Determination of Isoflavones in Dietary Supplements: A Comparison of Mass Detection with UV Detection

Significance of the Topic

Analysis of isoflavones in dietary supplements is critical for quality control, regulatory compliance and assessment of health-promoting compounds. Accurate quantitation of major isoflavones such as daidzein, glycitein and genistein ensures product consistency and supports research into their biological effects.

Objectives and Study Overview

This study evaluates a rapid UHPLC method combined with UV and single‐ion recording mass detection for quantifying six isoflavones in reference materials and commercial supplements. It compares calibration models, sensitivity and practical performance of photodiode array (PDA) versus ACQUITY QDa mass detector.

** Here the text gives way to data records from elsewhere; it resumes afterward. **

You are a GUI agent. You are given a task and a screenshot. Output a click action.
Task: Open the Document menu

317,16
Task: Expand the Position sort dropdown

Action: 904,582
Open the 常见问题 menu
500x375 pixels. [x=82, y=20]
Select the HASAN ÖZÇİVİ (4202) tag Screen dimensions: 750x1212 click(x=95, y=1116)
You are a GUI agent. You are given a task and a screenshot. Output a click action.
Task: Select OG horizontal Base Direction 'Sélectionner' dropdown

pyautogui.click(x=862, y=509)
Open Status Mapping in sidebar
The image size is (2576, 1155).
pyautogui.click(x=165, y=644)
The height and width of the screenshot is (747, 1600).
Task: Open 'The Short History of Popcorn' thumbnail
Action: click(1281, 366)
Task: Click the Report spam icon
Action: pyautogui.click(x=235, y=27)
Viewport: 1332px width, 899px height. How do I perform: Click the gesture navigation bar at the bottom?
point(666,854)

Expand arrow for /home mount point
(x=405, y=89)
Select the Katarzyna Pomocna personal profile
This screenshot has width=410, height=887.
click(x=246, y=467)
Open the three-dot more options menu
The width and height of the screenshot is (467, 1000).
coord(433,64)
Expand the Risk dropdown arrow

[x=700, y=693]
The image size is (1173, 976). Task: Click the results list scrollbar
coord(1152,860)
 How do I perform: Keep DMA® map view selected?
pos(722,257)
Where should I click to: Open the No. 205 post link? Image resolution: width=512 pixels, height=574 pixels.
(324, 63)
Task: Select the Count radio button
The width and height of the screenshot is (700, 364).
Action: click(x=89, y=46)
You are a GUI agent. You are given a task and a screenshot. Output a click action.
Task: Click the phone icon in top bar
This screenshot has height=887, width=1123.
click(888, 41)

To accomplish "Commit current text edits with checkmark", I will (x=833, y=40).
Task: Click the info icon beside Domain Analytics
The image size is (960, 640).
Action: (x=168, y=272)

Methodology and Instrumentation

Sample preparation followed USP isoflavone protocol with dilution in acetonitrile/water and addition of apigenin as internal standard (4 ppm). Analytical conditions:

• UHPLC: ACQUITY Arc system with CORTECS C18, 2.7 µm, 3.0×100 mm, 30 °C; gradient water/ACN with 0.1% formic acid; flow 1.08 mL/min; injection 2 µL; run 18 min.
• UV detection: 2998 PDA at 260 nm, 1.2 nm resolution.
• Mass detection: ACQUITY QDa in ESI+, SIR masses for each isoflavone; capillary voltage 0.8 kV; cone 15 V; probe 600 °C; data via Empower 3.

Main Results and Discussion

Calibration performance:

• Mass detection: quadratic models (R²>0.9992), LOQs 0.01–0.15 ppm.
• UV detection: linear models (R²>0.9998), LOQs 0.05–0.10 ppm.
• Mass detection improved sensitivity for daidzein and glycitein; UV more sensitive for daidzin.

In NIST 3238 reference material, mass and UV results agreed within 4% and were within 4–11% of certified values. In commercial supplements, both methods were within 10% for most analytes. One sample showed a 37% UV overestimation of genistin due to co‐elution, which mass detection resolved by selective SIR monitoring and mass spectral confirmation.

Benefits and Practical Applications

Mass detection offers:

• High selectivity against co‐eluting interferences.
• Comparable quantitative accuracy to UV with enhanced sensitivity for select compounds.
• Reduced method development time and troubleshooting.
• Streamlined workflow for quality control of complex botanical matrices.

Future Trends and Applications

Advances may include:

• Integration of compact mass detectors into routine QC labs.
• Broader screening of phyto-compounds using multi‐reaction monitoring.
• Automation and data analytics for rapid decision support.
• Enhanced sensitivity and miniaturization for point-of-care testing.

Conclusion

The combination of fast UHPLC separation with ACQUITY QDa mass detection and PDA provides reliable quantitation of isoflavones. Mass detection improves sensitivity and selectivity, minimizing interference and accelerating analysis of dietary supplements.

References

1. Yang J, Benvenuti M, Cleland G. Fast Analysis of Isoflavones in Dietary Supplements – USP Method Transfer onto a UHPLC System. Waters application note no. 720005858en, 2016.
2. Yang J, Benvenuti M, Cleland G. Fast Analysis of Isoflavones in Dietary Supplements – Benefits of Mass Detection in Method Transfer and Sample Analysis. Waters application note no. 720005814en, 2016.
3. USP Monograph. Powdered Soy Isoflavones Extract, USP39–NF34 S1 [6841].
4. Zhang LX, Burdette CQ, Phillips MM, Rimmer CA, Marcus RK. Determination of isoflavone content in SRM 3238 using liquid chromatography-particle beam/electron ionization mass spectrometry. J AOAC Int. 98(6):1483–1490, 2015.